Below are the records. Count the lines containing the string "Grof", and reply with the number alone.
:: Exercise materials
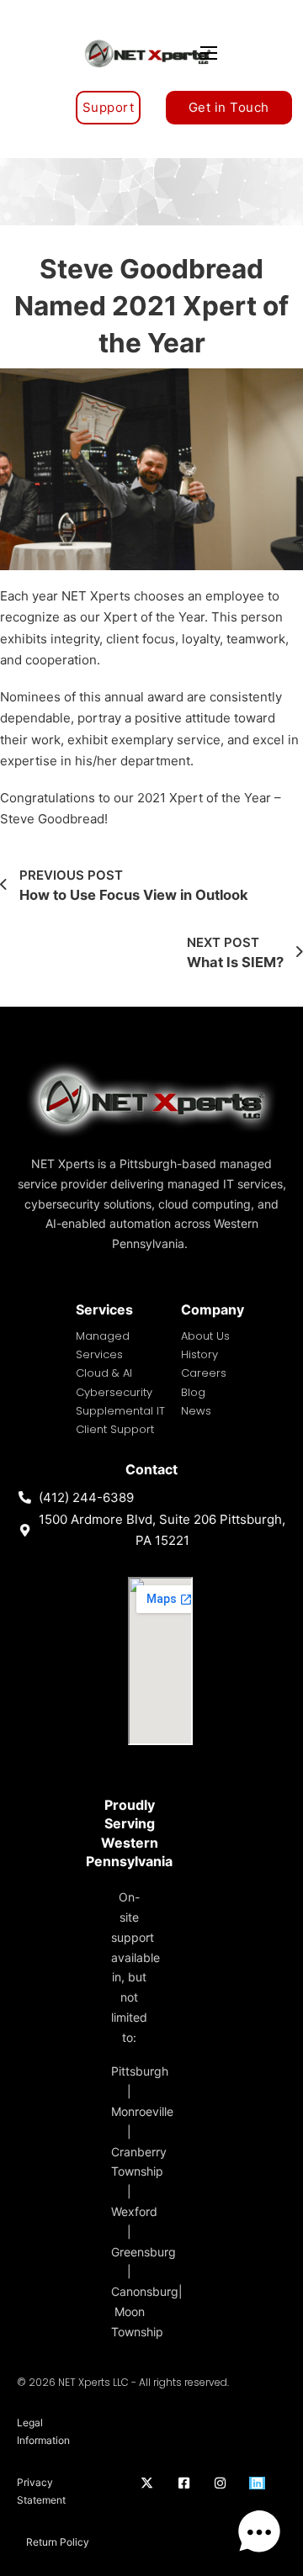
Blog (193, 1392)
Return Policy (57, 2542)
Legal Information (43, 2431)
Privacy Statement (41, 2490)
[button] (259, 2532)
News (196, 1411)
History (199, 1354)
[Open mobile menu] (208, 53)
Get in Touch (229, 107)
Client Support (115, 1429)
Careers (203, 1373)
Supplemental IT (120, 1411)
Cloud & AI (104, 1373)
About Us (205, 1336)
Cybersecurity (114, 1392)
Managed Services (103, 1345)
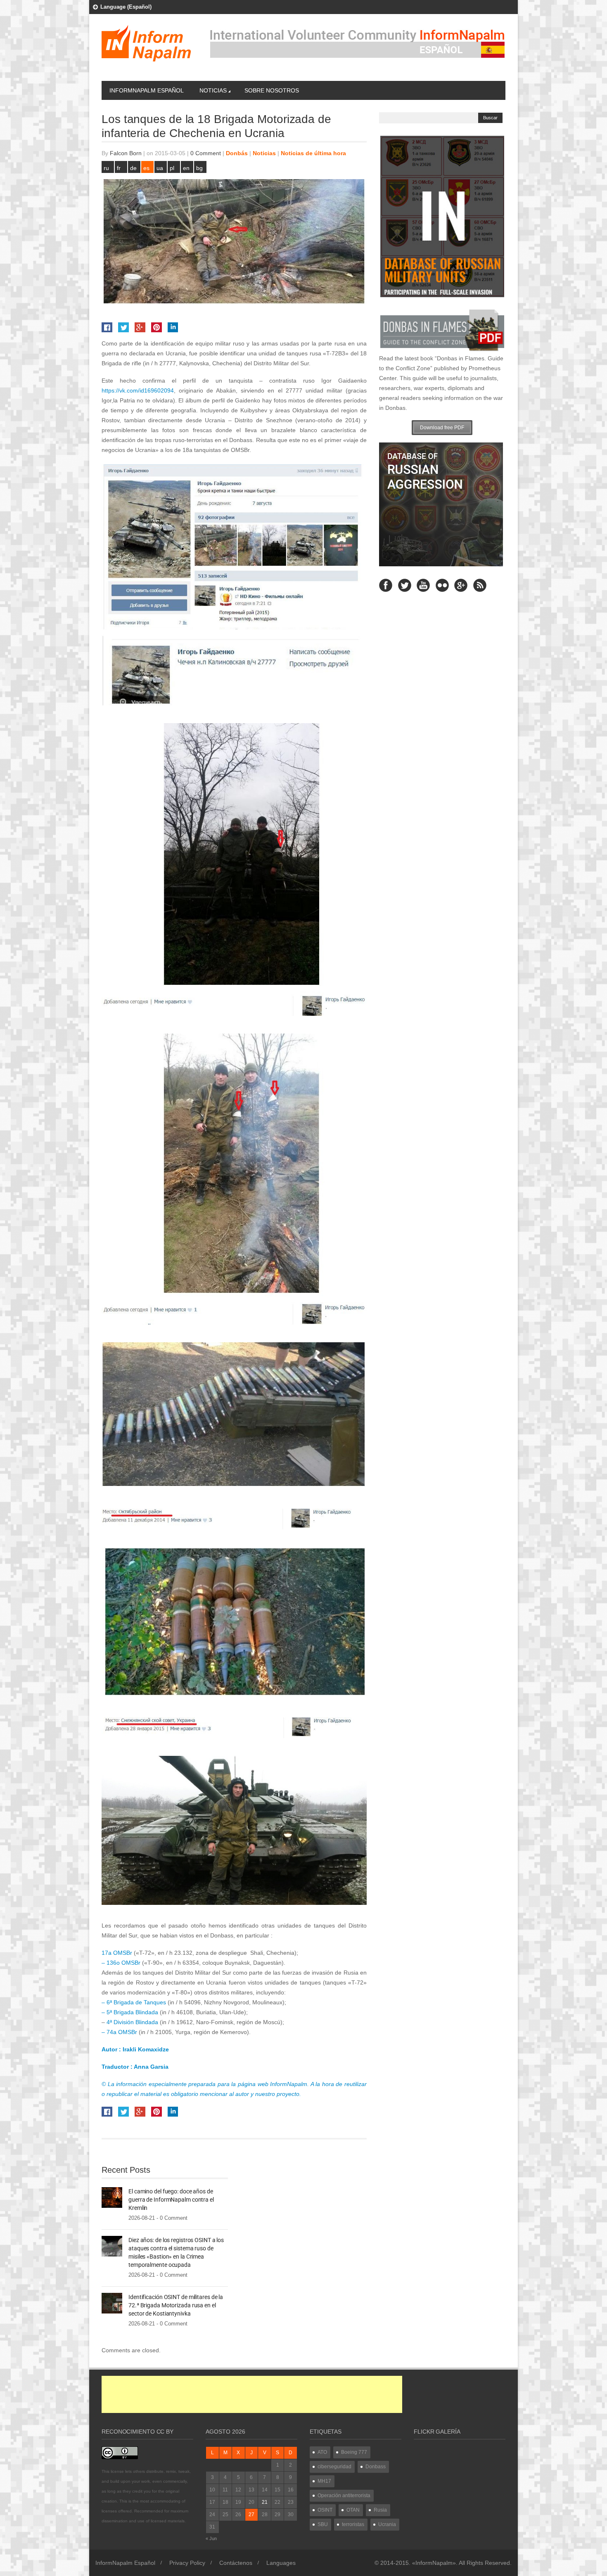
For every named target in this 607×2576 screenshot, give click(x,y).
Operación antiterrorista (344, 2495)
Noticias (213, 90)
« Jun (211, 2538)
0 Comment (205, 153)
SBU (323, 2524)
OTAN (353, 2510)
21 (265, 2502)
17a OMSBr (118, 1952)
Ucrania (387, 2524)
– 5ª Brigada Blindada (130, 2012)
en (186, 168)
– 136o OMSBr (122, 1962)
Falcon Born (126, 153)
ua (159, 168)
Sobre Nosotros (271, 90)
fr (119, 168)
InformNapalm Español (146, 90)
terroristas (353, 2524)
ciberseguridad (334, 2467)
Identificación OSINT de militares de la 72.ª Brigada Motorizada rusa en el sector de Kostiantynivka (175, 2305)
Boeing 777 (354, 2452)
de (133, 168)
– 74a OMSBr (120, 2032)
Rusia (380, 2510)
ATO (322, 2452)
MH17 (324, 2481)
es (146, 168)
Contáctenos (235, 2562)
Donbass (375, 2467)
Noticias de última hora (313, 153)
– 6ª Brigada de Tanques (134, 2002)
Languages (281, 2562)
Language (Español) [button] (126, 7)
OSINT (325, 2510)
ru (106, 168)
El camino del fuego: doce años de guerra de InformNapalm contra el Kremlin (171, 2199)
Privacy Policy (187, 2562)
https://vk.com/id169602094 (138, 390)
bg (199, 168)
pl (172, 168)
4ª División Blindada (131, 2022)
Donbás (237, 153)
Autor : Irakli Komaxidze (135, 2049)
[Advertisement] (252, 2394)
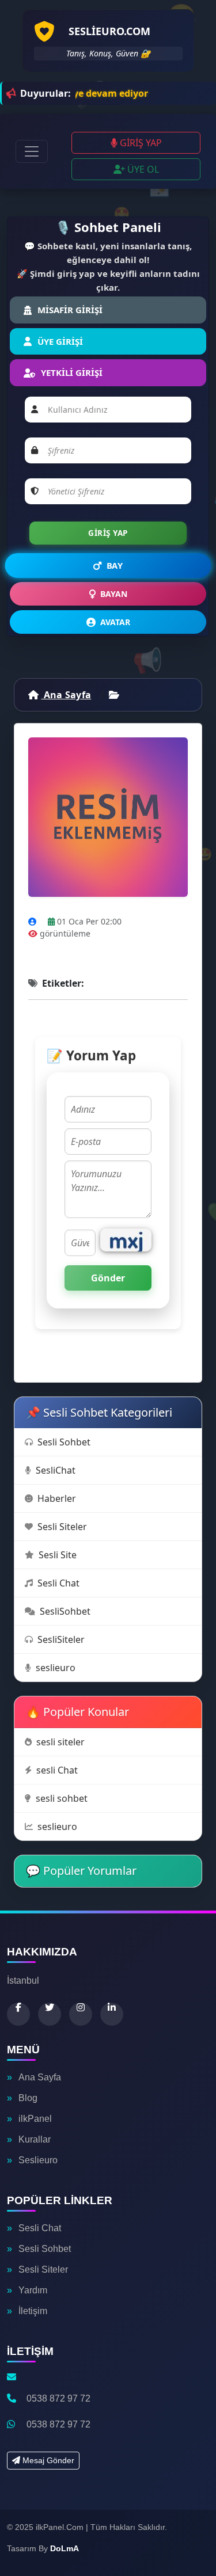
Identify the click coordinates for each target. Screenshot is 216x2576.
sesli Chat (57, 1770)
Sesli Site (58, 1554)
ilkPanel (35, 2119)
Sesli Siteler (62, 1526)
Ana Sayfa (66, 694)
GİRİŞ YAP (140, 142)
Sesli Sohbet (63, 1442)
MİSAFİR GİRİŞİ (70, 309)
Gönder (108, 1278)
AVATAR (115, 622)
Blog (27, 2098)
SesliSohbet (65, 1611)
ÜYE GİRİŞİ (60, 341)
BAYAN (113, 593)
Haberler (56, 1498)
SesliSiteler (61, 1639)
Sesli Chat (58, 1583)
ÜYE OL (142, 169)
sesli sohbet (62, 1798)
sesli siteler (60, 1742)
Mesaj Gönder (47, 2460)
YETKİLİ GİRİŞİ (72, 372)
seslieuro (55, 1667)
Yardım (32, 2290)
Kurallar (34, 2139)
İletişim (32, 2311)
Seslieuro (38, 2160)
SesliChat (55, 1470)
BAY (115, 566)
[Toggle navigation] (32, 151)
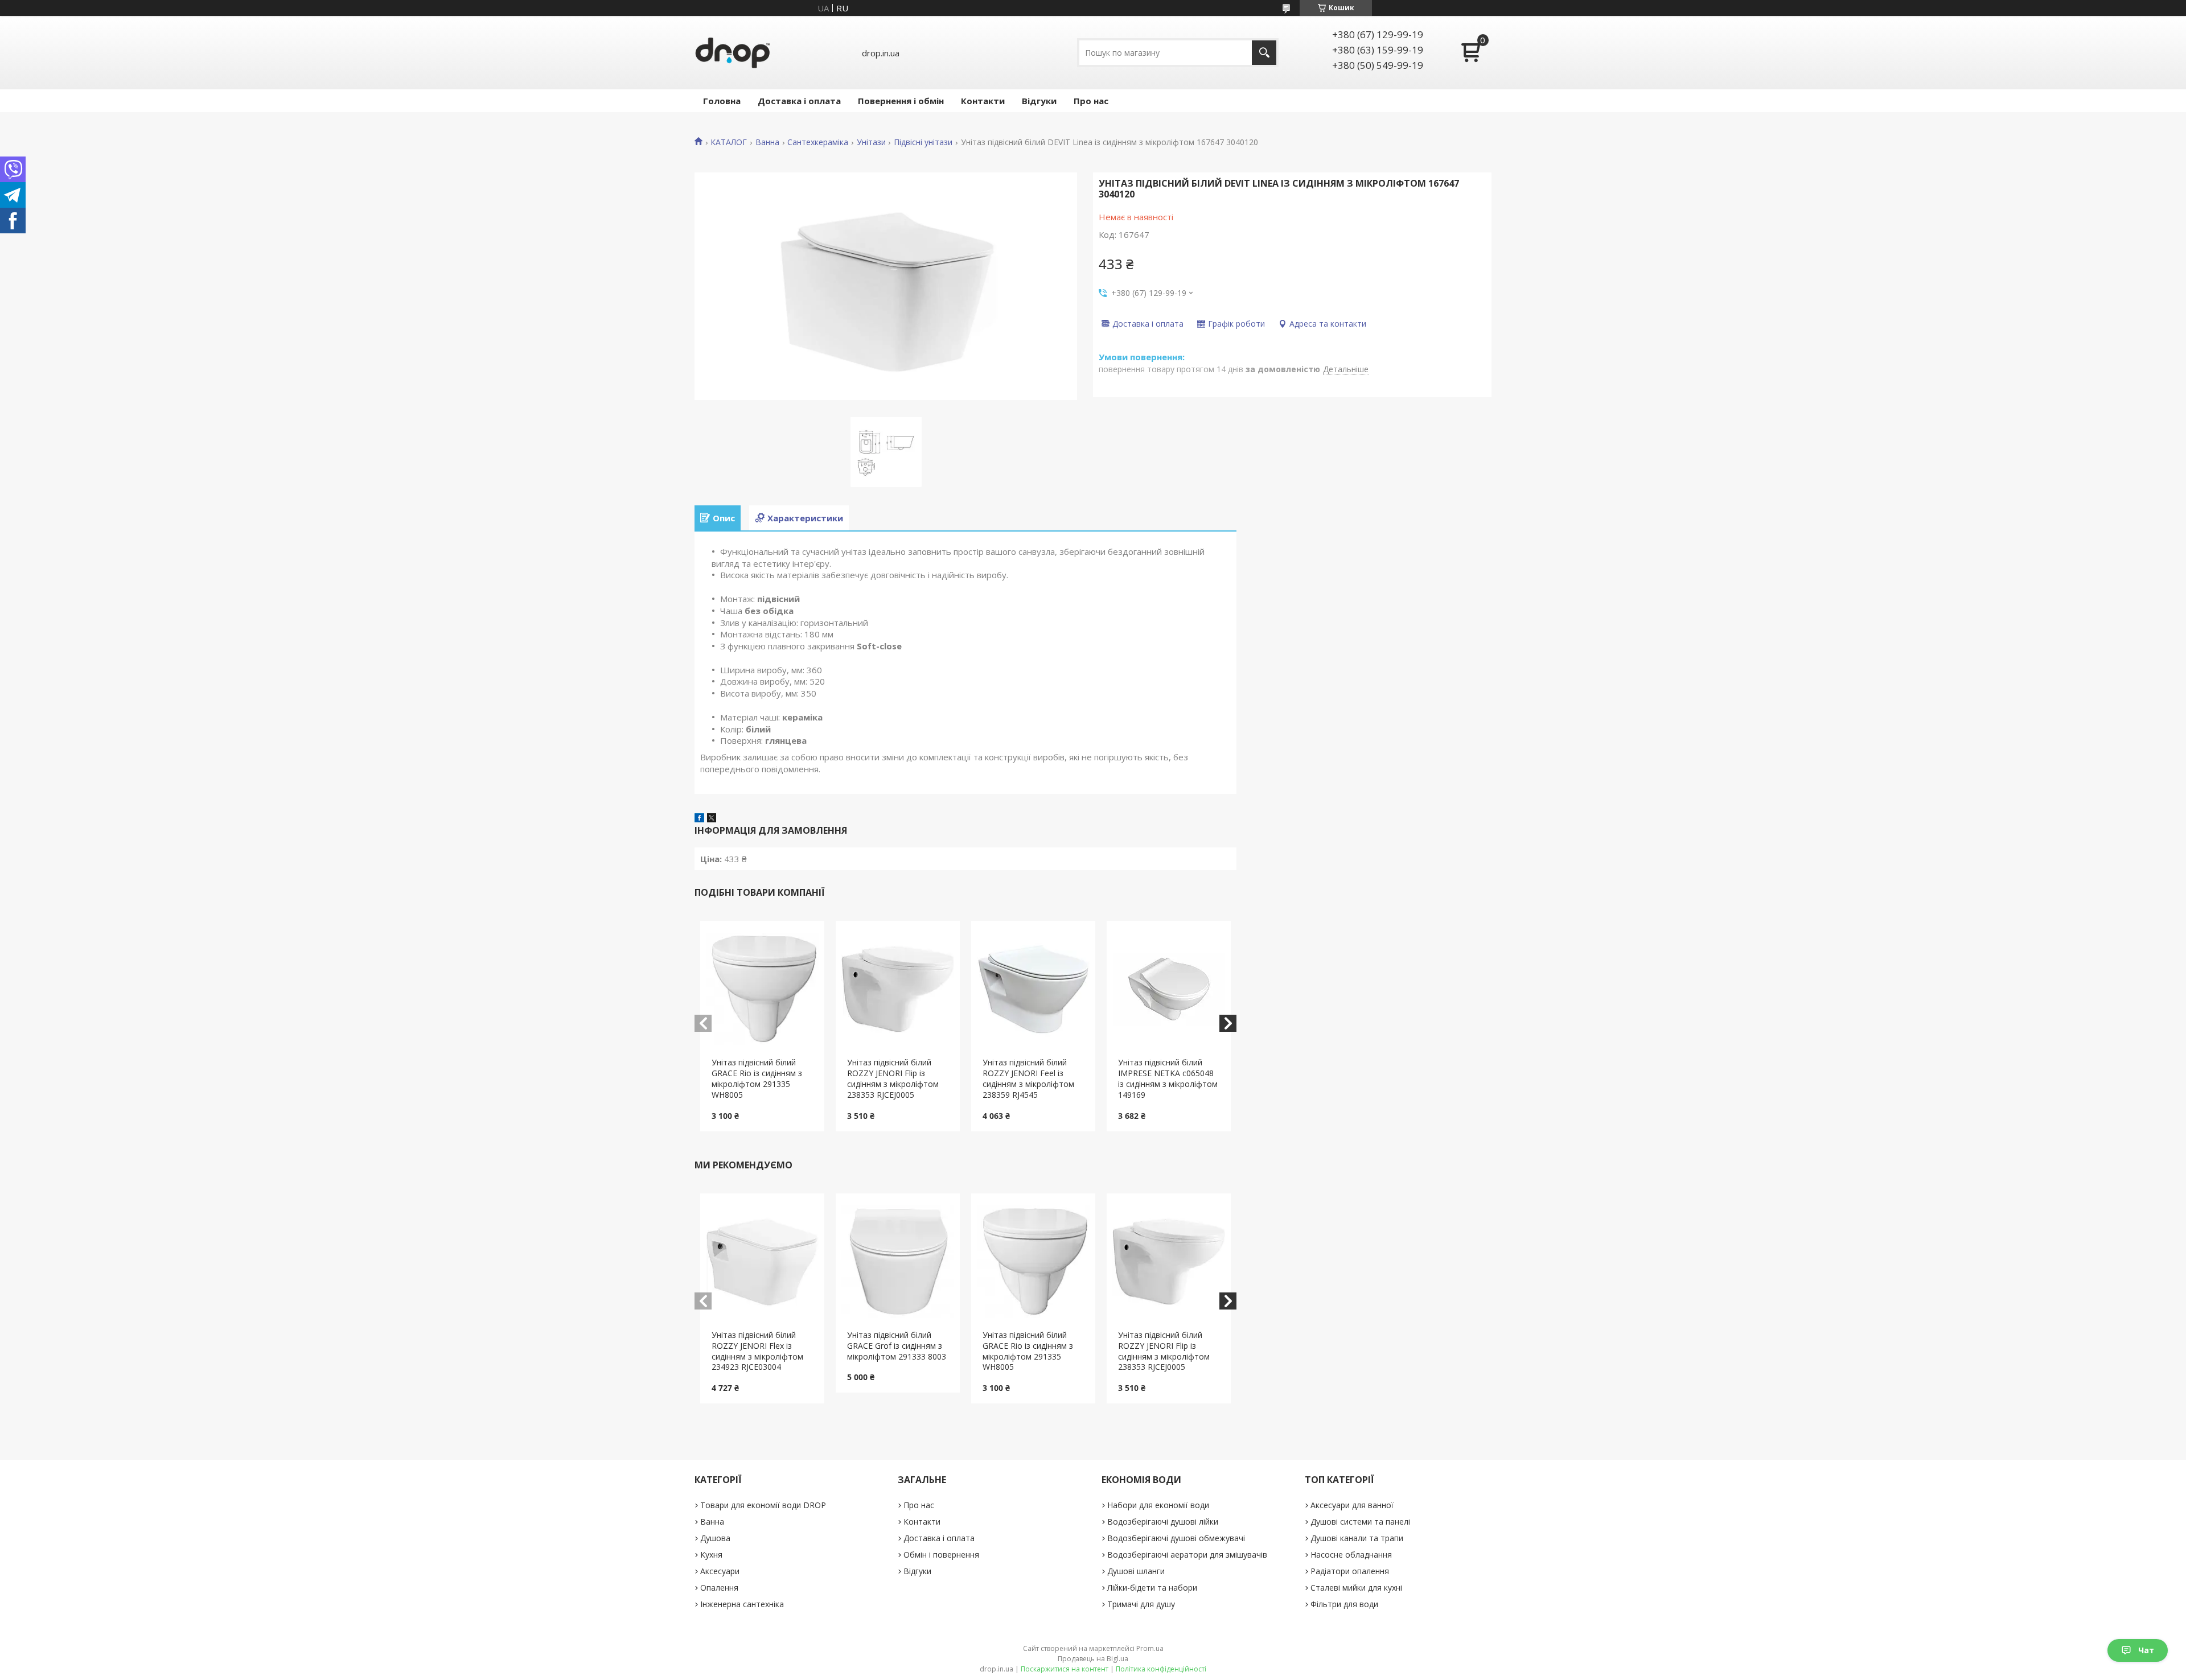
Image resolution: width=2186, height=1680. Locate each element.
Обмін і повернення (941, 1554)
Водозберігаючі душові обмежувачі (1176, 1538)
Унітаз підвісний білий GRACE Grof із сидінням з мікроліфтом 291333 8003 (896, 1345)
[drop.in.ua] (733, 52)
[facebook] (699, 819)
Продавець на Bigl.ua (1093, 1658)
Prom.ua (1150, 1648)
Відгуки (1039, 100)
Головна (722, 100)
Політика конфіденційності (1161, 1669)
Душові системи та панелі (1360, 1521)
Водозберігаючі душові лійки (1162, 1521)
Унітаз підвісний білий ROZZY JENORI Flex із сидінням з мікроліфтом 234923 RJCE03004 (757, 1351)
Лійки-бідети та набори (1152, 1587)
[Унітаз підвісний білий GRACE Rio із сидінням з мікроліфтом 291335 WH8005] (762, 989)
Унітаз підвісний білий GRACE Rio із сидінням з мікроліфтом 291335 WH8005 (757, 1078)
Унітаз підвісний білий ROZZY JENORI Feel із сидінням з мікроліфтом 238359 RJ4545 (1028, 1078)
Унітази (871, 142)
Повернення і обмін (901, 100)
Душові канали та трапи (1356, 1538)
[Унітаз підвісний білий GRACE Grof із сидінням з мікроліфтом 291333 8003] (898, 1262)
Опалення (719, 1587)
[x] (711, 819)
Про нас (1091, 100)
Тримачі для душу (1141, 1604)
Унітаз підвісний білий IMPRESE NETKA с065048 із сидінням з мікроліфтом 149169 (1168, 1078)
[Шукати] (1264, 52)
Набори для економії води (1158, 1505)
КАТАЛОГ (728, 142)
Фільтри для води (1344, 1604)
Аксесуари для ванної (1352, 1505)
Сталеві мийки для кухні (1356, 1587)
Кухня (711, 1554)
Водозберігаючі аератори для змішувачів (1187, 1554)
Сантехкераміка (817, 142)
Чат (2146, 1650)
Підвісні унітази (923, 142)
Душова (715, 1538)
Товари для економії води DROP (763, 1505)
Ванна (767, 142)
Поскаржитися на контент (1064, 1669)
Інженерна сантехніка (742, 1604)
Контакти (983, 100)
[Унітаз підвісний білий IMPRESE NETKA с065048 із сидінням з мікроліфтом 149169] (1169, 989)
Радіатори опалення (1349, 1571)
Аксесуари (719, 1571)
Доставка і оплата (799, 100)
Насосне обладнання (1351, 1554)
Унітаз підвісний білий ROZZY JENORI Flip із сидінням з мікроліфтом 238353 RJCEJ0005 (893, 1078)
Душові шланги (1136, 1571)
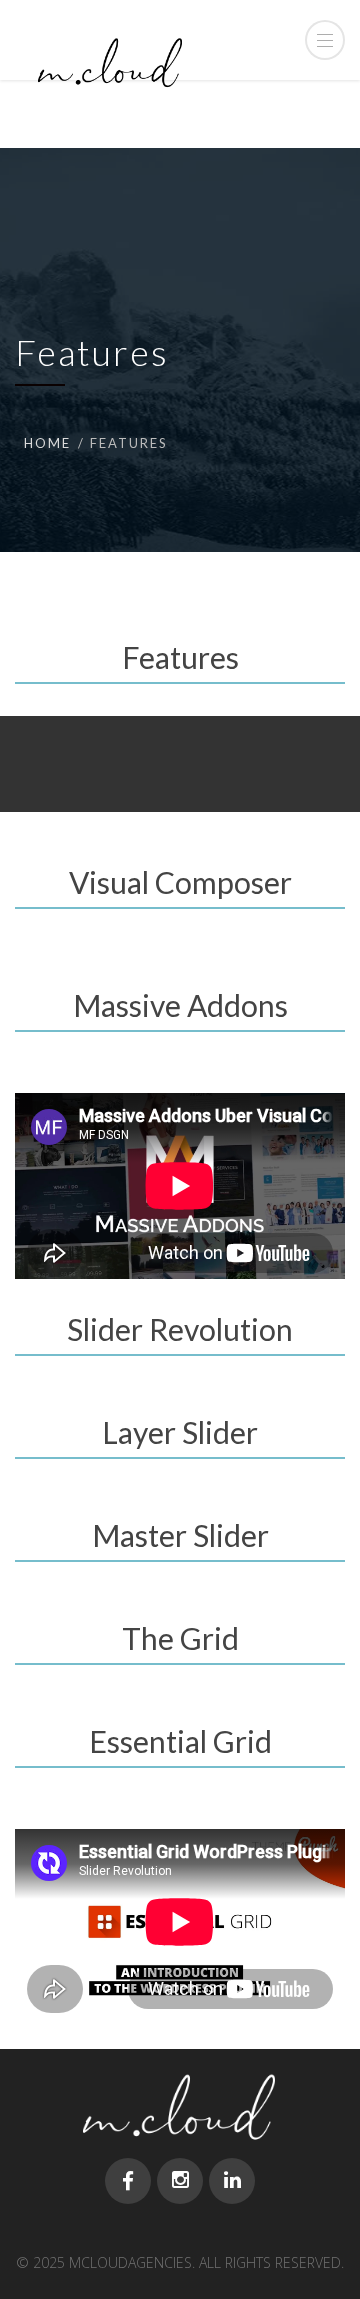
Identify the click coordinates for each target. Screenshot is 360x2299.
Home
::::
Task response >> 2